Io salterò la narrazione del resto dei miei viaggi in Levante, non essendomi accaduto in quelli cosa importante.
Amante passionato del mio paese, sin dai prim’anni, ed insofferente del suo servaggio, io bramavo ardentemente iniziarmi nei misteri del suo risorgimento. Perciò cercavo ovunque libri, scritti che della libertà italiana trattassero ed individui consacrati ad essa. In un viaggio a Taganrog mi incontrai con un giovine ligure, che primo mi diede alcune notizie dell’andamento delle cose nostre.
Certo non provò Colombo tanta soddisfazione alla scoperta dell’America, come ne provai io al ritrovare chi s’occupasse della redenzione patria.
Mi tuffai corpo e anima in quell’elemento che sentivo esser il mio da tanto tempo, ed in Genova il 5 febbraio 1834 io sortivo la Porta della Lanterna alle 7 pomeridiane, travestito da contadino e proscritto. Qui comincia la mia vita pubblica: pochi giorni dopo leggevo per la prima volta il mio nome su d’un giornale. Era una condanna di morte al mio indirizzo, rapportata dal Popolo sovrano di Marsiglia.

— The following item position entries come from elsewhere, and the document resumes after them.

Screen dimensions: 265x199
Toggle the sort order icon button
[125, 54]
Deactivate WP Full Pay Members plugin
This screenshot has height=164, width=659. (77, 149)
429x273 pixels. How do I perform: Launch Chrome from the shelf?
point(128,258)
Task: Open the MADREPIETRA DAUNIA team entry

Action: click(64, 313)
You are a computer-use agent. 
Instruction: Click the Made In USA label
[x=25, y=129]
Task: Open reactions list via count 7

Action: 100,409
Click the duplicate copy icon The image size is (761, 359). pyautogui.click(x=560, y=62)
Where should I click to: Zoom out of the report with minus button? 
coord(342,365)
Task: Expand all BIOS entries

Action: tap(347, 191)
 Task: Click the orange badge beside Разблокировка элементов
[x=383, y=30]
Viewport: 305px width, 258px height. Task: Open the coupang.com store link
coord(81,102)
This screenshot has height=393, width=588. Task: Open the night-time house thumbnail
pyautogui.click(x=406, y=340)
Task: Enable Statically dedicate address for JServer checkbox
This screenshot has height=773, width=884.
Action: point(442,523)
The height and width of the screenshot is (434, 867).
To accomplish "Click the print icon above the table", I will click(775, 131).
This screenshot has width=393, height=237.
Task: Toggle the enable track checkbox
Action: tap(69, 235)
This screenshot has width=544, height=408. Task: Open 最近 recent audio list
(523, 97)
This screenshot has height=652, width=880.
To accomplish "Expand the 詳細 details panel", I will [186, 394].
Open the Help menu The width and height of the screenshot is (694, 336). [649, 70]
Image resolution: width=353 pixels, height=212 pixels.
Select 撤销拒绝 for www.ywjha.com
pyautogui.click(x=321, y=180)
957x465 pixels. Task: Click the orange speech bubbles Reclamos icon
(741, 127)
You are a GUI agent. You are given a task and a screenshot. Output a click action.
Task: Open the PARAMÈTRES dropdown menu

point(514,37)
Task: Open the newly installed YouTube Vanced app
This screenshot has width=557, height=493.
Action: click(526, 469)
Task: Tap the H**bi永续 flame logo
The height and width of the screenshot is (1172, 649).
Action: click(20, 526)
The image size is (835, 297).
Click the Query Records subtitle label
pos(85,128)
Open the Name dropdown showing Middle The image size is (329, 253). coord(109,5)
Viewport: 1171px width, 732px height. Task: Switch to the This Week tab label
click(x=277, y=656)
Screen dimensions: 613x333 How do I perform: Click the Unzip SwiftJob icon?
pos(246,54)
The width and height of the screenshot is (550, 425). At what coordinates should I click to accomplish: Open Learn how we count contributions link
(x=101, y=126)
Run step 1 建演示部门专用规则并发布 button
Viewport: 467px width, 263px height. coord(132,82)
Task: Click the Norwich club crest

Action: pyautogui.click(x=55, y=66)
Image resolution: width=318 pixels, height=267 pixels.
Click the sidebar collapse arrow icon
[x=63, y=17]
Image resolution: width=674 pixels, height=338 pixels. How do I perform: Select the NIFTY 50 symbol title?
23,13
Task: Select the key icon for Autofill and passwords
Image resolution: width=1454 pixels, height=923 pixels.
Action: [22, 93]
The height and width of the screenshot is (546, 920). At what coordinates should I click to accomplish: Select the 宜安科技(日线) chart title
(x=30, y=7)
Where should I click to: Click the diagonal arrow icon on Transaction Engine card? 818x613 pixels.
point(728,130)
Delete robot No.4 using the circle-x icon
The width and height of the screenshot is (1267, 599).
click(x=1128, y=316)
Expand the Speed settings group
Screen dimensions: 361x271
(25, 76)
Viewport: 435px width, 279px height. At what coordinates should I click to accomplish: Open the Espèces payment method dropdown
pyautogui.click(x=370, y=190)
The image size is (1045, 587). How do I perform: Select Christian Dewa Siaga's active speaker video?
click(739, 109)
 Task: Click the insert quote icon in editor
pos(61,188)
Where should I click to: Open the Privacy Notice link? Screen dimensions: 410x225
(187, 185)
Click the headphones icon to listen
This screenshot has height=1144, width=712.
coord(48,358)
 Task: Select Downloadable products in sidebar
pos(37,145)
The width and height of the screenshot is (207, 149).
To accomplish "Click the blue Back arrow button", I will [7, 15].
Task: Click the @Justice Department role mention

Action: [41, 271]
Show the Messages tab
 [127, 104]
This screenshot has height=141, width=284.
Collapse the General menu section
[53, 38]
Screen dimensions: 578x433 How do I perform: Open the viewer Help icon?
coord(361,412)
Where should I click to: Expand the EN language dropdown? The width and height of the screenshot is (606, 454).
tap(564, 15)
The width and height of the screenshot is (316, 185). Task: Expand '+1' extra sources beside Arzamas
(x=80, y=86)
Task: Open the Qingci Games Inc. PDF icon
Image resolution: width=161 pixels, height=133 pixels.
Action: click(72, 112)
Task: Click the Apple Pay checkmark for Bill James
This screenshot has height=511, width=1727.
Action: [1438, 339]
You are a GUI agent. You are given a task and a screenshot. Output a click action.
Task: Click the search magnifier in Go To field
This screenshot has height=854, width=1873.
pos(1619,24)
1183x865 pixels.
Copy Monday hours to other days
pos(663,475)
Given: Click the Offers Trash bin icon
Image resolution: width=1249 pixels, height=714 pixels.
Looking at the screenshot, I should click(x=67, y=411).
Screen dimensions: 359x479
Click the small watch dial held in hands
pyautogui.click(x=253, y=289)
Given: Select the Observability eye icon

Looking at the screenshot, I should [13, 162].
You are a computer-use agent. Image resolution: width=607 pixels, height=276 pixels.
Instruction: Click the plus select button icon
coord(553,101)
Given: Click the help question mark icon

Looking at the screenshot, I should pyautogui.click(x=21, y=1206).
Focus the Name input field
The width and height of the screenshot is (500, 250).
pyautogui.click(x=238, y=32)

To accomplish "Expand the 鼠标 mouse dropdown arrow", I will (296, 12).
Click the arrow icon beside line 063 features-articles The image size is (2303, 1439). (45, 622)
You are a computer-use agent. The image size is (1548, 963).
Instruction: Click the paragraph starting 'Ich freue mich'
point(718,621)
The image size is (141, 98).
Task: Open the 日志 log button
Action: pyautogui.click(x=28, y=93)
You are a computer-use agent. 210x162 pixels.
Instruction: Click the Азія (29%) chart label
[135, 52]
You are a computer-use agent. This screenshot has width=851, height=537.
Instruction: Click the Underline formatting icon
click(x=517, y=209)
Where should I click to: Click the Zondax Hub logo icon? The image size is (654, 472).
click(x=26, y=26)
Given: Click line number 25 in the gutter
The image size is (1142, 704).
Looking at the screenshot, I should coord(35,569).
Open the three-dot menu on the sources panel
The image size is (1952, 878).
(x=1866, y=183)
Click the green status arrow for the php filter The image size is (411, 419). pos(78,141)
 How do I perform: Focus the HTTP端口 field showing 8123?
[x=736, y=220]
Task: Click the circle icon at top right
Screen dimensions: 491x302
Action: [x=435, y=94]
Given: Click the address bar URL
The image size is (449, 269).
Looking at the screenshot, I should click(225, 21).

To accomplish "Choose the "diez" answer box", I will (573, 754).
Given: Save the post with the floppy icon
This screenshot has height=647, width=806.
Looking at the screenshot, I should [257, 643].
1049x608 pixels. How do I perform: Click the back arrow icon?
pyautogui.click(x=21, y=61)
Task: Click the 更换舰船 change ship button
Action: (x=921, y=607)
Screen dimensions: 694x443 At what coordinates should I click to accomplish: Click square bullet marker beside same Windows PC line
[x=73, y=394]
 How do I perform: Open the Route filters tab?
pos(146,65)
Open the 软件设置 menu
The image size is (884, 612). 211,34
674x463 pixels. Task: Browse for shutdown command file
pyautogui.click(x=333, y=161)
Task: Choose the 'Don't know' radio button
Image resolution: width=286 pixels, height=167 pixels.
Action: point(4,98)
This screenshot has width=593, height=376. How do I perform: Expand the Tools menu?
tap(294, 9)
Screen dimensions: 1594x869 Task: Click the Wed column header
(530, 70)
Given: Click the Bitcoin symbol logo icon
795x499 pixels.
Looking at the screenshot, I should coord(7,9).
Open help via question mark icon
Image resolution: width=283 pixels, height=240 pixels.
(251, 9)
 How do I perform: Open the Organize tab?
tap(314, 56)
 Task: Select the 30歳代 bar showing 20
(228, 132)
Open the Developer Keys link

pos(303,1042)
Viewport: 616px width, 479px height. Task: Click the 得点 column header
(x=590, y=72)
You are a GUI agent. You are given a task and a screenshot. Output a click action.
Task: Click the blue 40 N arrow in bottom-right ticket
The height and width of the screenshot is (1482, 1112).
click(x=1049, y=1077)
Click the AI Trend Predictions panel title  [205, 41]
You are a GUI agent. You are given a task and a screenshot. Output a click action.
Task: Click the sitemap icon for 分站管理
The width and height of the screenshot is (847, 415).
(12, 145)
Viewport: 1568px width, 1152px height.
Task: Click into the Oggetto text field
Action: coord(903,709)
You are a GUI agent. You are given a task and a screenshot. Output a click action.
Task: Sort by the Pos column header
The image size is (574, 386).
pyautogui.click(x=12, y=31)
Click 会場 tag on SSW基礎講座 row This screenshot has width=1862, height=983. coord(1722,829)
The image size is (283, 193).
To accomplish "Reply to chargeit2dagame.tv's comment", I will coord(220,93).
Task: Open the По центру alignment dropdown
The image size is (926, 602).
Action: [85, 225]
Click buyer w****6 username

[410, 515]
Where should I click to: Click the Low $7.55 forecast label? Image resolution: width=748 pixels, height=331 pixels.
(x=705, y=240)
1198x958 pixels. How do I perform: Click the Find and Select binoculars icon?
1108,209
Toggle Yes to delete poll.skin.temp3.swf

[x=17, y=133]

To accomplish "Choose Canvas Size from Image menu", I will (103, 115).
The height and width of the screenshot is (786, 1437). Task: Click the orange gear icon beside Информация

Stetti inoperoso in Marsiglia alcuni mesi. Un giorno, imbarcato da secondo a bordo dell’Unione (brigantino mercantile francese), capitano Francesco Gazan, mi trovavo verso sera nella camera, vestito in gala per scendere a terra.2 Udimmo un romore nell’acqua del porto, e ci affacciammo, il capitano ed io, ad ambi i balconi. Un individuo si annegava sotto la poppa del brigantino, tra questa ed il molo. Io mi lanciai, e con molta fortuna salvai la vita al Francese, spettatrice un’immensa popolazione plaudente.
Era il salvato Giuseppe Rambaud, quattordicenne. Io ebbi la guancia bagnata dalle lacrime di gratitudine d’una madre e la benedizione di una famiglia intiera.
Anni prima, sulla rada di Smirne, avevo avuto la stessa fortuna col mio amico e compagno d’infanzia Claudio Terese.
Un viaggio ancora coll’Unione nel Mar Nero. Uno in Tunisi con una fregata da guerra costrutta in Marsiglia per il Bey, quindi da Marsiglia a Rio Janeiro col Nautonier, brigantino di Nantes, capitano Beauregard.
Nel mio ultimo soggiorno in Marsiglia ov’ero ritornato da Tunisi con un barco da guerra tunisino, ferveva in quella città il colèra, facendo strage grandissima. Eransi istituite delle ambulanze in cui si presentavano volonterosi ad offrire servigi. Io diedi il mio nome ad una di quelle, e nei pochi giorni che rimasi in Marsiglia passai parte delle notti custodendo colerici.